Horst Bredekamp erster Richard Hamann-Preisträger

"Ohne die Marburger Jahre hätte ich nichts Preiswürdiges schaffen können", so Bredekamp. Der von den Marburger Kaufleuten Peter und Karin Ahrens gestiftet Preis würdigt hervorragende wissenschaftliche Leistungen in der Kunstgeschichte oder in der Förderung der kunstgeschichtlichen Forschung.

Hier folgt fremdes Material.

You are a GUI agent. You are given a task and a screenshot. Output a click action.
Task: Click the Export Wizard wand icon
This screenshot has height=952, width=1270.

Bredekamp, der Kunstgeschichte an der Humboldt-Universität Berlin lehrt, erhält den mit 5.000 Euro dotierten Hamann-Preis für seine Verdienste auf dem Gebiet einer interdisziplinär wirksamen und international sichtbaren Historischen Bildwissenschaft. Bredekamp habe wesentlich zur Öffnung der Kunstgeschichte beigetragen und sie in gesellschaftlich relevanten Fragen dialogfähig gemacht, so die Jury: Dies gelte für seine Forschungen zu den Bilderkämpfen als Medium sozialer Konflikte sowie zu Thomas Hobbes und dem Urbild des modernen Staates ebenso wie für seine Studie über Antikensehnsucht und Maschinenglauben . Außerdem erfülle seine Bildwissenschaft heute eine zentrale Brückenfunktion zwischen Natur- und Geisteswissenschaften, da sie die Rolle des Bildes und des bildhaften Denkens im Prozess der Erkenntnis reflektiert: von der wissenschaftlichen Illustration der Renaissance bis zu den aktuellen bildgebenden Verfahren in den Humanwissenschaften und in monographischen Untersuchungen zu Galilei, Leibniz und Darwin. Schließlich begleite der ausgezeichnete Kunsthistoriker kritisch den alle Lebensbereiche erfassenden Prozess der Digitalisierung, indem er an der Theorie des digitalen Bildes arbeitet.

Bredekamp und Stifter
Preisträger Horst Bredekamp (Mitte) mit Präsident Volker Nienhaus (li.) und den Stiftern Peter und Karin Ahrens (Foto: Hellmuth Grassmann)
Durch seine Arbeit in einer Vielzahl von Beiräten und Kommissionen und als Politikberater ist Horst Bredekamp zurzeit derjenige Kunsthistoriker, der die Bildungspolitik der Bundesrepublik Deutschland am nachdrücklichsten mitgestaltet. Dem entsprechend kündigte der Laudator Prof. Dr. Gerhard Wolf, Direktor des Kunsthistorischen Institutes in Florenz, an, dass es keiner Laudatio bedürfe, da Bredekamp international und über die Fächergrenzen hinweg bekannt sei. Stattdessen versuchte Wolf, die zahlreichen Schnittpunkte zwischen Bredekamp und diesem „nicht ort- und nicht zeitlosen Hamann-Preis“ aufzuzeigen: Der 1947 in Kiel geborene Bredekamp studierte Kunstgeschichte, Archäologie, Philosophie und Soziologie in Kiel, München, Berlin und Marburg. 1974 wurde er von der Universität Marburg promoviert, nachdem er mit einem Richard Hamann-Stipendium seine Doktorarbeit in Marburg hatte schreiben können. Nach einem Ruf 1982 auf eine Professur für Kunstgeschichte an der Universität Hamburg wechselte Bredekamp 1993 an die Humboldt-Universität zu Berlin, dessen Kunsthistorisches Institut Hamann nach seiner Emeritierung in Marburg 1949 maßgeblich aufgebaut hatte und das bis heute von ihm geprägt sei. Nun schlösse sich der Kreis für den „Bilderstürmer Bredekamp“ mit seiner Auszeichnung des Richard Hamann-Preises, so Wolf.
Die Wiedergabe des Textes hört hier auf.